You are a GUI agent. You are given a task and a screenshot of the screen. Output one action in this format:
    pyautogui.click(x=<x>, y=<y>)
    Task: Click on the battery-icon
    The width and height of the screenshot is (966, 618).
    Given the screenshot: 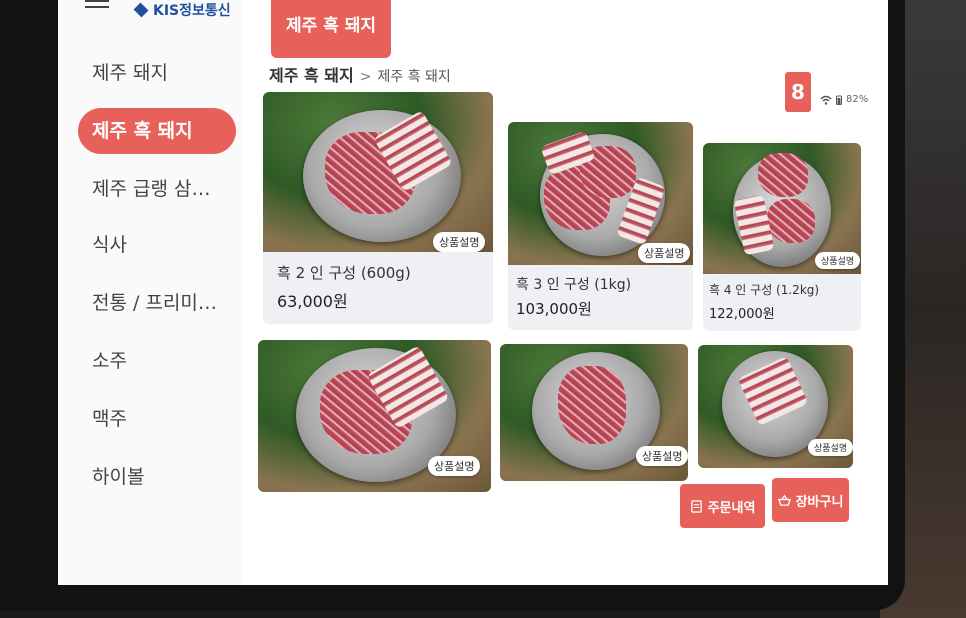 What is the action you would take?
    pyautogui.click(x=839, y=100)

Problem to work on: Transcribe the items from their first line up to and including the line containing "The width and", keeping every line identical.

Solution to this task:
You are a GUI agent. You are given a task and a screenshot of the screen. Output one action in this format:
    pyautogui.click(x=<x>, y=<y>)
    Task: Click on the battery-icon
    The width and height of the screenshot is (966, 618).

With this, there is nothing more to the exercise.